An invention is considered to be new if it does not form part of the state of the art. For a definition of "state of the art", see G‑IV, 1. It should be noted that in considering novelty (as distinct from inventive step, see G‑VII, 8), it is not permissible to combine separate items of prior art together. It is also not permissible to combine separate items belonging to different embodiments described in one and the same document, unless such combination has specifically been suggested (see T 305/87). For the specific case of selection inventions see G‑VI, 8.The concept of "seriously contemplating" (see G‑VI, 8(iii)) may also be used to assess novelty in the case of overlapping ranges of claimed subject-matter and the prior art (see T 666/89).

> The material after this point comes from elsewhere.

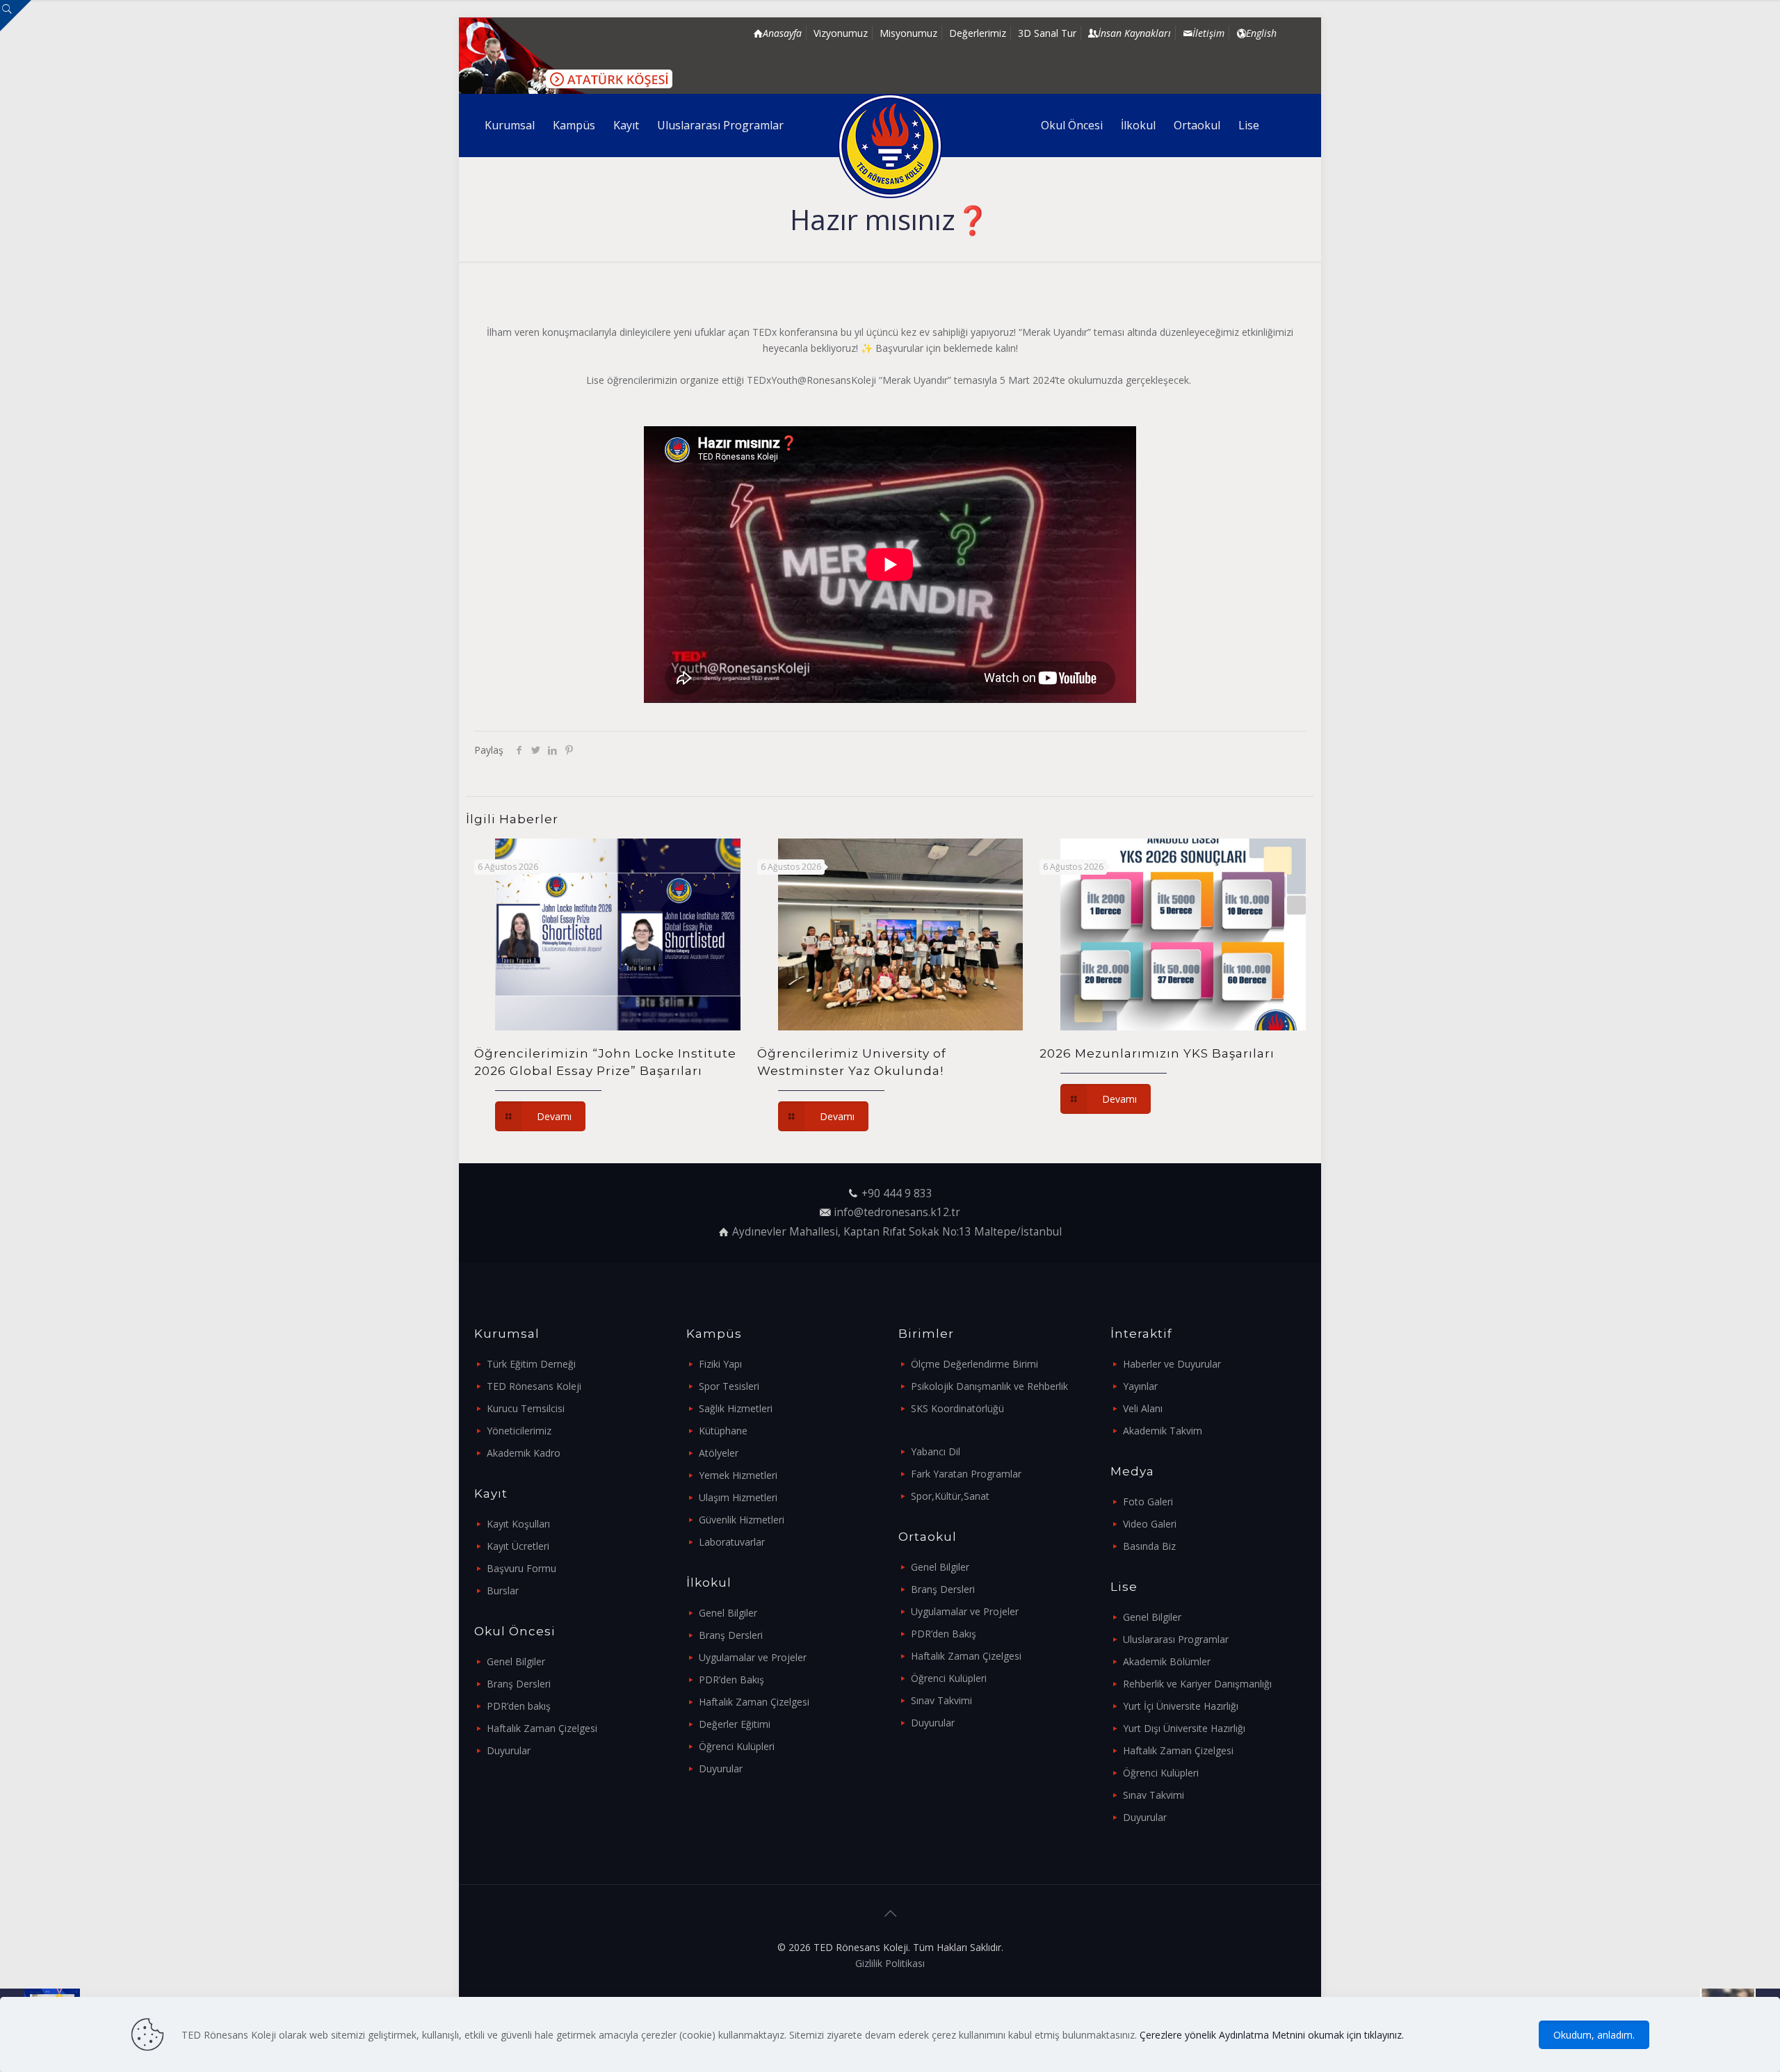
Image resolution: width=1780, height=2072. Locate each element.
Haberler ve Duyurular (1172, 1363)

This concept is fundamentally different from the concept used for assessing inventive step, namely whether the skilled person "would have tried, with reasonable expectation of success", to bridge the technical gap between a particular piece of prior art and a claim whose inventiveness is in question (see G‑VII, 5.3), because in order to establish anticipation, there cannot be such a gap.
Furthermore, any matter explicitly disclaimed (with the exception of disclaimers which exclude unworkable embodiments) and prior art acknowledged in a document, insofar as explicitly described therein, are to be regarded as incorporated in the document.
It is further permissible to use a dictionary or similar document of reference in order to interpret a special term used in a document.